Valve actuator instrument tubing is often subject to abuse. It can be damaged by rough handling during shipping or transport. Workers tend to lean ladders against it, stand on it, pick up valves by grabbing onto the tubing, overtighten connections and hang onto it for support.


Mike Sommerlot, Product Marketing Manager for Fisher Sliding Stem Valves at Emerson Automation Solutions, describes how to solve these and other problems in his article, Eliminating Troublesome Tubing:


Excessive vibration can damage a control valve’s actuator tubing by causing fatigue damage at or near the nut/ferrule location, resulting in leakage. Leakage causes pressure to be lost, and without pressure in the tubing, the actuator cannot be controlled. Leakage also requires increased supply pressure, adding to operational costs.

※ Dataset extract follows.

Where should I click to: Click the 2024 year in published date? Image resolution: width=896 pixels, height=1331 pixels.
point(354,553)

Emerson conducted market research, including a customer analysis along with surveys to our sales offices and service sector, in order to identify what issues customers bring up most often with respect to spring and diaphragm actuation. Mike adds:

Along with these activities, we reviewed our Quality Assurance archive for a three-year period to understand the root-causes and frequency of actuation-related warranty claims. We determined that the two biggest problems for customers were tubing/fitting issues and actuators being assembled incorrectly, often directly related to tubing and fittings.

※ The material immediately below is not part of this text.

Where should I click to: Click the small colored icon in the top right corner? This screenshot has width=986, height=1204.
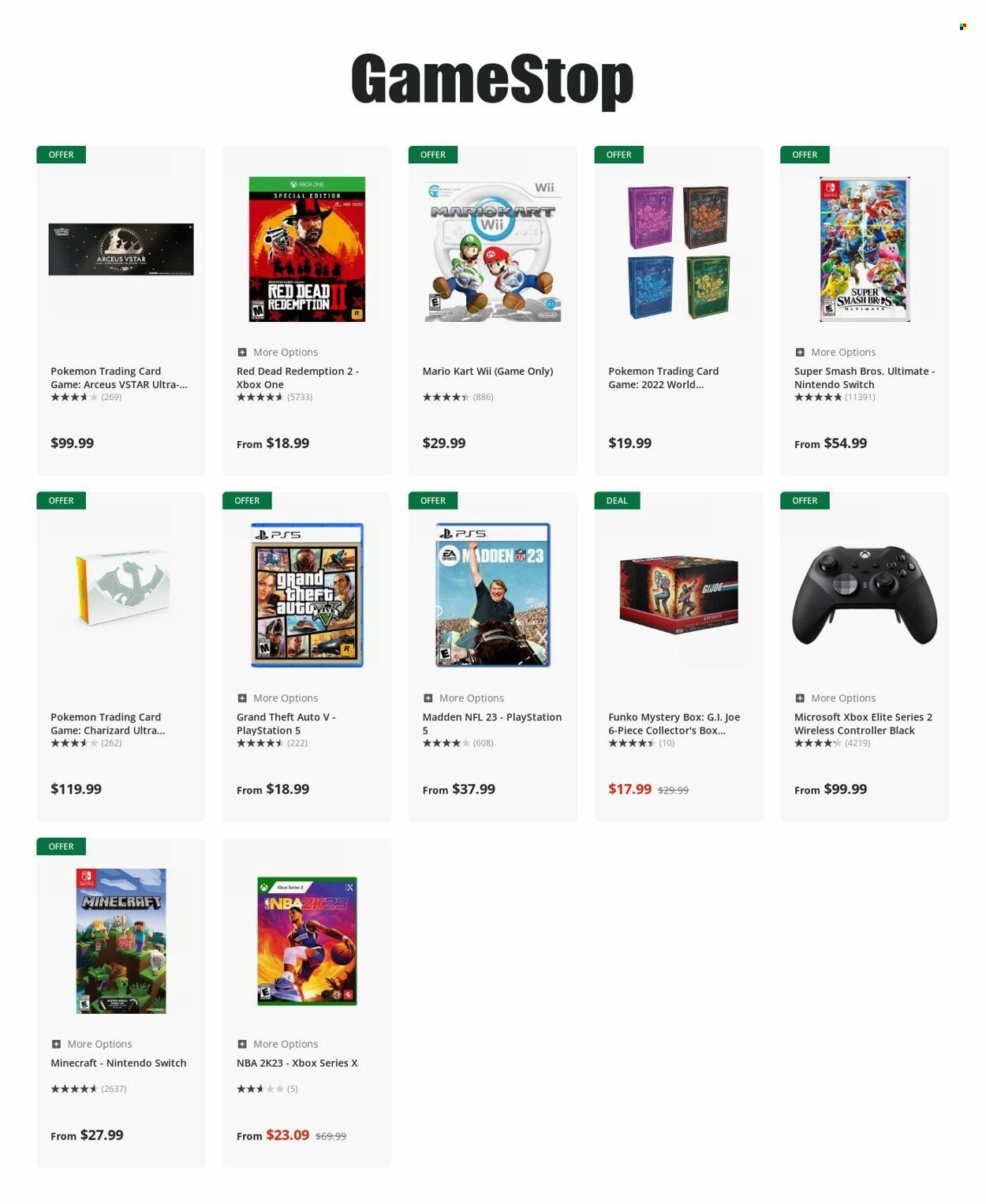coord(963,27)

A solution to both of these issues was eliminating external tubing. Emerson created an internal air passage in the actuator yoke to eliminate external tubing, and cast an internal air passage into the yoke of a Model 667 size i pneumatic actuator. Mike explains how this solves problems:

This eliminates the need for external tubing from Emerson’s Fisher FIELDVUE digital positioner to the actuator diaphragm casing. This configuration eliminates potential leak paths that can develop at tubing and fitting connections, as well as reduces the possibility of damage to tubing through improper use.

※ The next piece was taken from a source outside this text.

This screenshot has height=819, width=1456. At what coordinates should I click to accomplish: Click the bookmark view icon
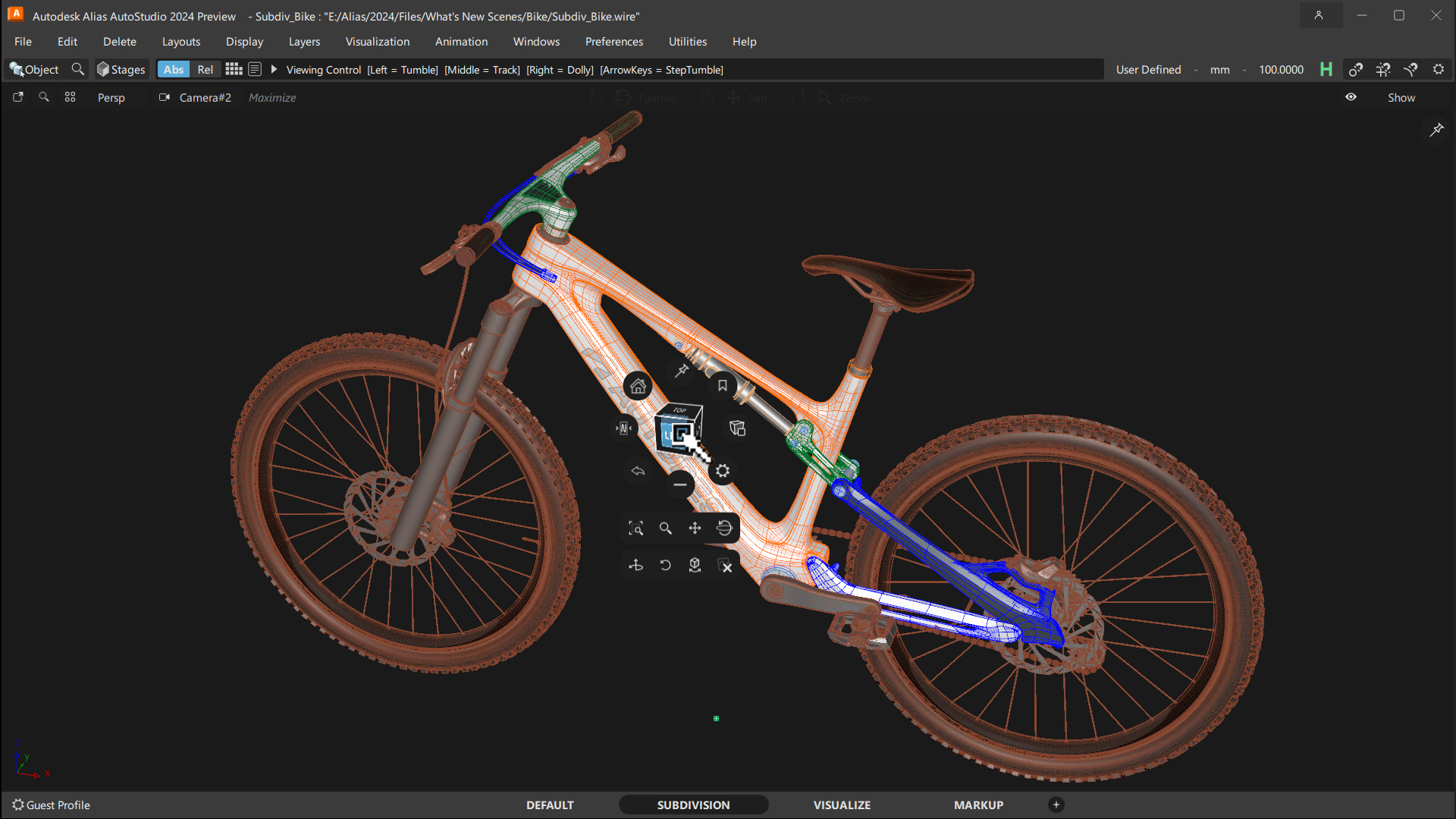722,386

The internal air passage also simplifies installation. The Model 667 size i allows the FIELDVUE positioner to mount using 50% fewer mounting parts, reducing installation time and expense. Also, there is no tubing to bend or cut, no ferrules or nuts to attach, and no chance of losing or mismatching those parts. 

Mike summarizes the benefits:

Eliminating external tubing is a significant improvement in actuator technology. By eliminating tubing, valve actuators become more reliable, less prone to vibration problems, and immune to damage from misuse and inclement weather.